**Aufgabe A:** Nenne alle Personen, die im Artikel zum Demokratiefördergesetz mit Namen vorkommen.

**Textauszug:**
⟨
Demokratiefördergesetz
FDP bremst Kampf gegen Rechtsextremismus aus
Sozialverbände mahnen die schnelle Verabschiedung des Demokratiefördergesetzes an. Es müsse Schluss sein damit, Fördergelder jährlich in den Haushaltsberatungen neu auf den Prüfstand zu stellen. Innenministerin Faeser ist dafür, doch die FDP bremst – damit auch den Kampf gegen Rechtsextremismus.
Von Dirk Baas Montag, 26.02.2024, 16:40 Uhr|zuletzt aktualisiert: Montag, 26.02.2024, 16:40 Uhr Lesedauer: 3 Minuten |
Caritas-Präsidentin Eva Maria Welskop-Deffaa ist enttäuscht. Zu Beginn der Legislaturperiode vor zwei Jahren habe ihr Verband die Hoffnung gehabt, dass bald ein Demokratiefördergesetz eine rechtssichere Grundlage für Förderprogramme schafft. „Leider sind die Meinungen der Koalitionspartner dazu verhärtet“, sagt Welskop-Deffaa. Doch es müsse verhindert werden, „dass zwischen Potemkinschen Fronten diese wertvollen Programme in der Bundesregierung zerrieben werden“. Ohne eine neue Rechtsgrundlage werde es auch künftig keine verlässliche Finanzierung von Initiativen wie etwa „Demokratie leben!“ geben, warnt die Caritas-Präsidentin.
Dieses Programm des Familienministeriums zur Förderung des zivilgesellschaftlichen Engagements startete 2015. 2023 war es mit 182 Millionen Euro ausgestattet. Aus diesem Topf werden Teilprojekte der sechs Spitzenverbände der freien Wohlfahrtspflege gefördert. Davon profitieren mittelbar seit sechs Jahren auch katholische Kindertagesstätten. „Demokratie leben!“ sei ein „großer Erfolg“, sagt Welskop-Deffaa.
⟩
**Erfasste Daten:**
⟨
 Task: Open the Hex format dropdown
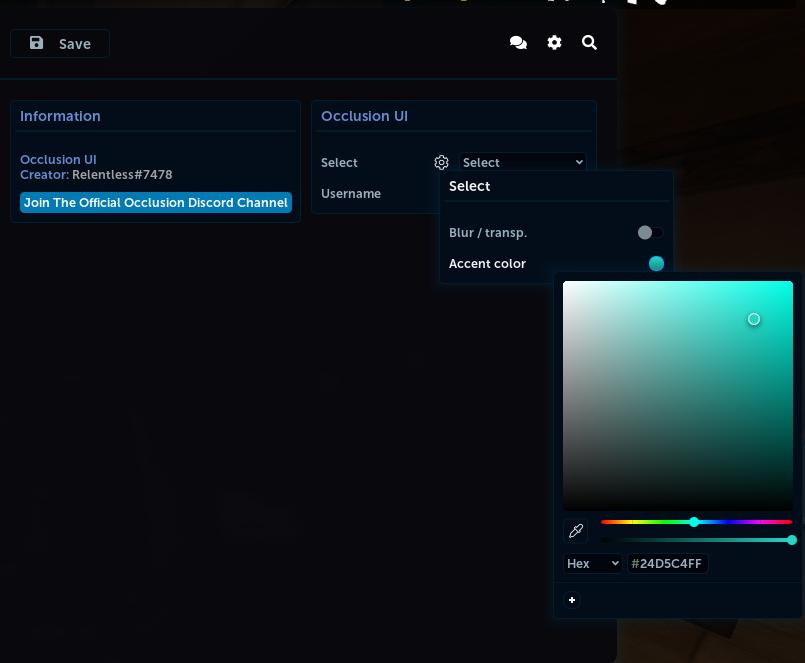pos(592,563)
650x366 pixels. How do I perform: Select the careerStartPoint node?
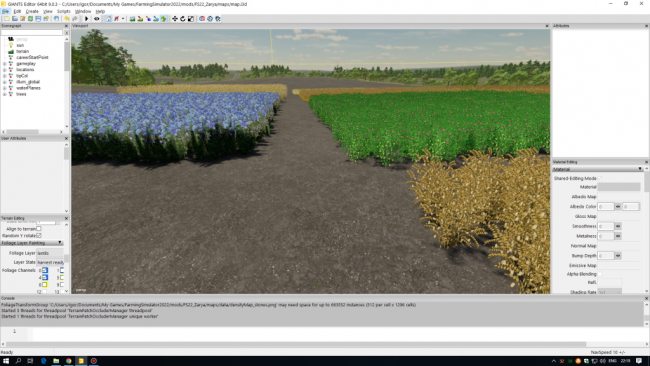point(32,57)
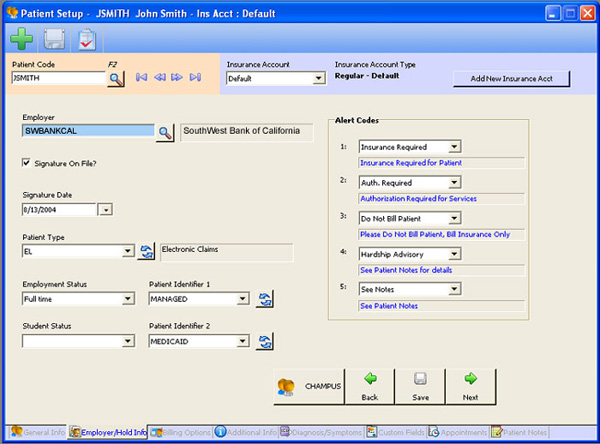This screenshot has width=600, height=444.
Task: Open alert code 3 Do Not Bill dropdown
Action: 453,218
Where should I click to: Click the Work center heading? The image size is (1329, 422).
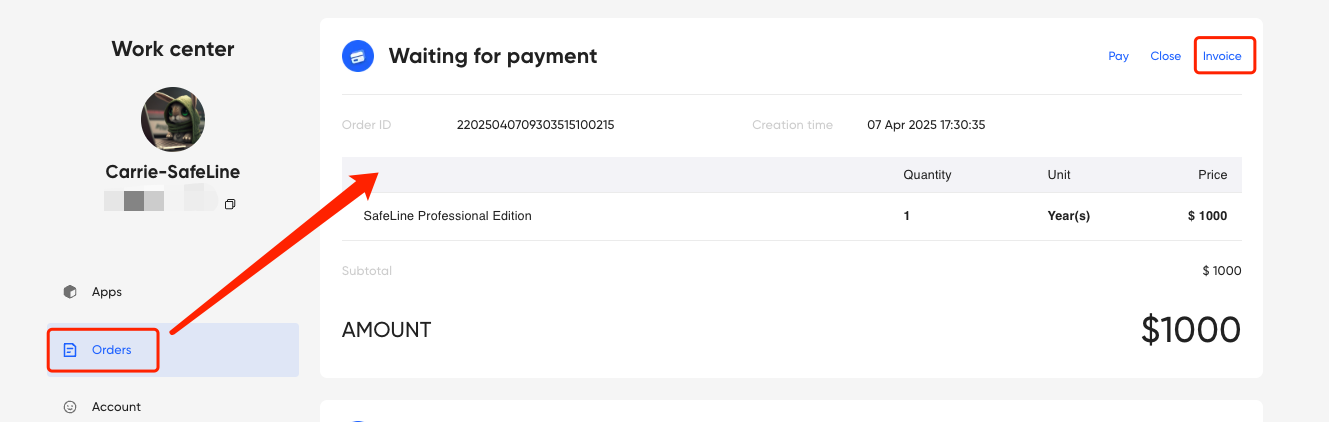[173, 49]
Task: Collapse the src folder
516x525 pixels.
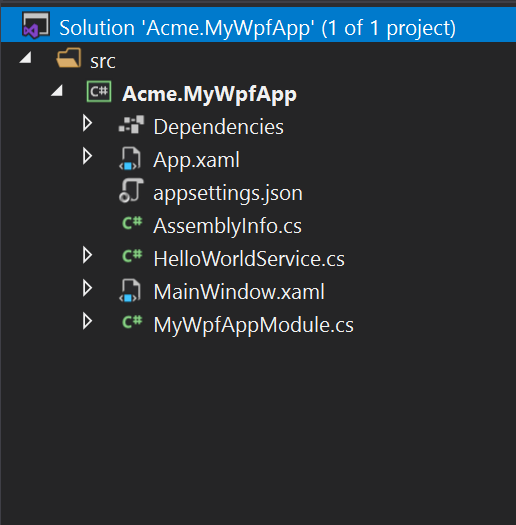Action: pyautogui.click(x=26, y=58)
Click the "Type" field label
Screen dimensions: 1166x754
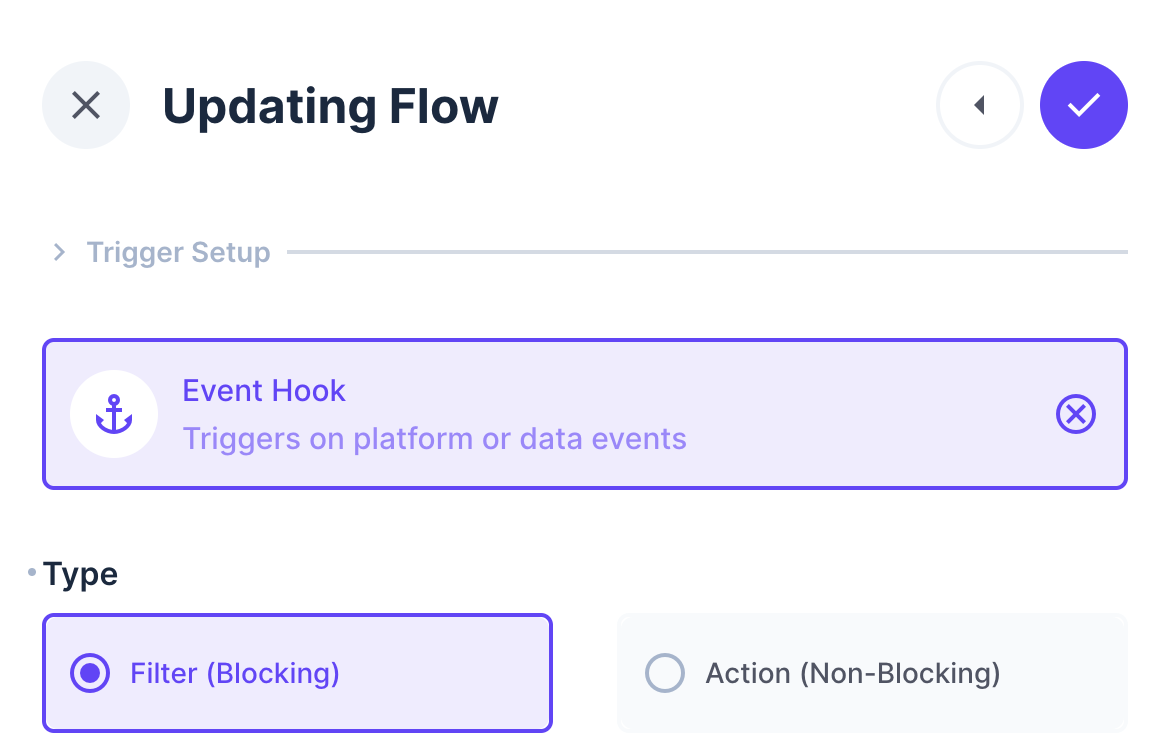(81, 574)
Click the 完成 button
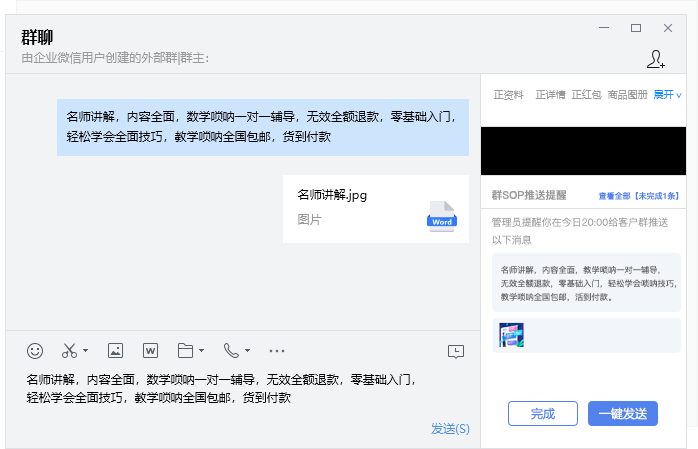Viewport: 698px width, 449px height. click(542, 413)
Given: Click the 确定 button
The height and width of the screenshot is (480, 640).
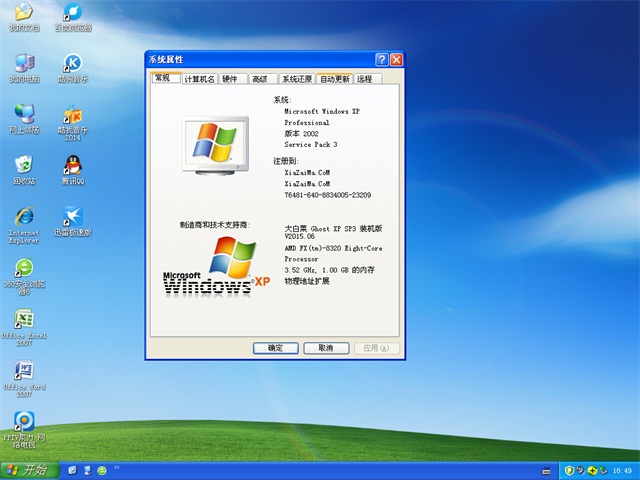Looking at the screenshot, I should click(x=275, y=348).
⟩
**Aufgabe B:** Bitte entnimm den Zeilen unter „Erfasste Daten“ wortgetreu alles vom Anfang bis einschließlich der Zeile mit „Action: pyautogui.click(x=26, y=58)“. Lass die Bilder dabei weg.

**Lösung A:** Dirk Baas, Eva Maria Welskop-Deffaa, Faeser

**Lösung B:**
 Task: Open the Hex format dropdown
pos(592,563)
650x366 pixels. How do I perform: Select the careerStartPoint node?
point(32,57)
This screenshot has width=600, height=444.
Task: Open alert code 3 Do Not Bill dropdown
Action: 453,218
Where should I click to: Click the Work center heading? The image size is (1329, 422).
[173, 49]
Task: Collapse the src folder
516x525 pixels.
Action: pyautogui.click(x=26, y=58)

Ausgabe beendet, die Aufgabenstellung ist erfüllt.